Task requirements >>
[1] Set down this passage from the Duane Reade article word for word. Begin at the words "In one simple" and stop after "(Duane Reade-owners) Walgreens.".
[2] For each statement about the Duane Reade article, say yes or no and quote the words from the article that decide it. (a) Duane Street and Reade Street intersect in lower Manhattan. (b) The pharmacy chain began in a warehouse on Broadway. (c) Walgreens owns Duane Reade.

Text excerpt >>
Here’s a fake fact you often overhear in New York. The city’s popular and ubiquitous pharmacy chain, Duane Reade, is named after the intersection of Duane Street and Reade Street in lower Manhattan.
I believed that for years, until I was taking a stroll one day and realized Duane and Reade actually run parallel. There is no intersection. (True version, the chain was born in a warehouse on Broadway, between Duane and Reade.) This morning, however, I’m wondering whether this story will make any sense in a few years’ time.
“You used to buy medicine from a store?”
In one simple move, Amazon just disrupted the whole concept of high-street, brick and mortar pharmacies. Okay, mail-order pharmacies have been around for years, but with its acquisition of PillPack, Amazon puts its almost infinite muscle behind a direct home-delivery pharmacy service. And that was enough to wipe $12 billion off the value of Rite-Aid, CVS, and (Duane Reade-owners) Walgreens.
No small potatoes. The wonder is that it hadn’t already happened. Following the model of disrupting high-street book stores, Amazon already pounced on the grocery delivery market with AmazonFresh. But books and food — fresh food, at least — have one thing in common. There remains a significant segment of consumers who like to flip the pages, or squeeze the tomatoes before they buy.

Records provided >>
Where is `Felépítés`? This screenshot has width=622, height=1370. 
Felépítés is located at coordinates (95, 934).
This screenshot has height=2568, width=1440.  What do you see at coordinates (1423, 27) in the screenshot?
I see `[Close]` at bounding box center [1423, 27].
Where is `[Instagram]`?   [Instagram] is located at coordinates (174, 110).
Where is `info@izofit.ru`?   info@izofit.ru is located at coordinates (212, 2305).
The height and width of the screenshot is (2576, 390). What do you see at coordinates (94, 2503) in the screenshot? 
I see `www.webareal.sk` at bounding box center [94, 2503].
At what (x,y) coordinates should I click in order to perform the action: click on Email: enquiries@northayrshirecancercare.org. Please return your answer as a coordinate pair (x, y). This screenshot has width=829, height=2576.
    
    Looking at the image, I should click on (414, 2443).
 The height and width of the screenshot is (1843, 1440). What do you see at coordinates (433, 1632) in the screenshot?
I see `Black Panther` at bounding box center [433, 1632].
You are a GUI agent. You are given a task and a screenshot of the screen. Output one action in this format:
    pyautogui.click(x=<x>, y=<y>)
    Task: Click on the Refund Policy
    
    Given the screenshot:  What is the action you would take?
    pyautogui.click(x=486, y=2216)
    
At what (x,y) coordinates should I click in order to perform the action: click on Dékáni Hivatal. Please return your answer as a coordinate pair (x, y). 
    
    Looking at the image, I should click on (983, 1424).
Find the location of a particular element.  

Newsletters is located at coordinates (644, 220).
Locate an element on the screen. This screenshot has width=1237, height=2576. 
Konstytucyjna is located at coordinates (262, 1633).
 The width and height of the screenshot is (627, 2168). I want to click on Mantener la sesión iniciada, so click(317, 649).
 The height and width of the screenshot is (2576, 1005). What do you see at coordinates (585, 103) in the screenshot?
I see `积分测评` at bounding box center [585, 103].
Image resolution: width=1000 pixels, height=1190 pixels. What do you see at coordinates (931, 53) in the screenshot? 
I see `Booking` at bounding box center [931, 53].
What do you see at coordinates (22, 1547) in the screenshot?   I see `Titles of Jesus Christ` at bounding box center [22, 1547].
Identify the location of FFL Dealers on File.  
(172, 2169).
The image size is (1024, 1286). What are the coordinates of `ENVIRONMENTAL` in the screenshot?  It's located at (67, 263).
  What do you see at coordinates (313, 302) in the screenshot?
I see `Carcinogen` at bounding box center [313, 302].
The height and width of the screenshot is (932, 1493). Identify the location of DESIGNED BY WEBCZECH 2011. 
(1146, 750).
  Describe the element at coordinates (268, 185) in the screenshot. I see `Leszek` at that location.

Answers to the problems >>
[1]
In one simple move, Amazon just disrupted the whole concept of high-street, brick and mortar pharmacies. Okay, mail-order pharmacies have been around for years, but with its acquisition of PillPack, Amazon puts its almost infinite muscle behind a direct home-delivery pharmacy service. And that was enough to wipe $12 billion off the value of Rite-Aid, CVS, and (Duane Reade-owners) Walgreens.

[2]
(a) No: "Duane and Reade actually run parallel. There is no intersection."
(b) Yes: "the chain was born in a warehouse on Broadway, between Duane and Reade."
(c) Yes: "(Duane Reade-owners) Walgreens"